Nettoyage à Douala

L’inculpation de dignitaires du parti majoritaire dans l’affaire du Port autonome de la capitale économique entraînera-t-elle d’autres mises en accusation ?

Publié le 13 mars 2007 Lecture : 5 minutes.

Le procès du Port autonome de Douala (PAD) s’est ouvert, le 27 février, sans que personne ne sache réellement quelle en sera l’issue. Détournement de deniers publics, coaction de détournement, escroquerie et complicité d’escroquerie foncière au PAD… La liste des chefs d’accusation est longue. Et le préjudice subi par l’État camerounais est estimé à 40 milliards de F CFA (63,2 millions d’euros).
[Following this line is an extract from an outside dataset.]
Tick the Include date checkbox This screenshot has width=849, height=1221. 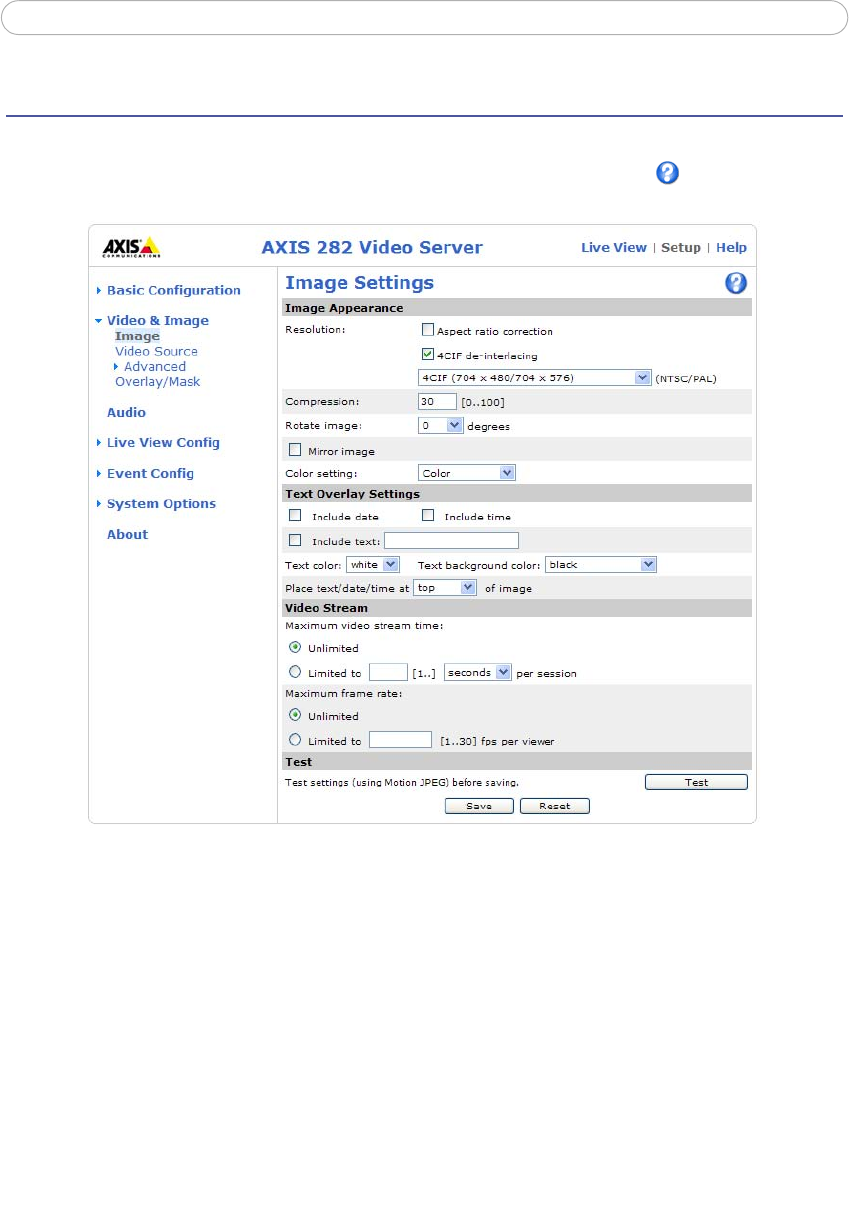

Sur le banc des accusés : treize prévenus dont le colonel Édouard Etondé Ekoto, 69 ans, ancien président du conseil d’administration du PAD, et Alphonse Siyam Siwé, 53 ans, directeur général de l’entreprise publique au moment de la commission des faits et ministre des Mines lors de son incarcération, le 24 février 2006. Un procès-fleuve qui n’est pas sans rappeler celui qui se tient au même moment à Yaoundé, où sont jugés Emmanuel Gérard Ondo Ndong, ancien directeur général de la banque des communes (Feicom), ainsi que plusieurs de ses collaborateurs, pour un détournement de deniers publics estimé, lui, à 52 milliards de F CFA.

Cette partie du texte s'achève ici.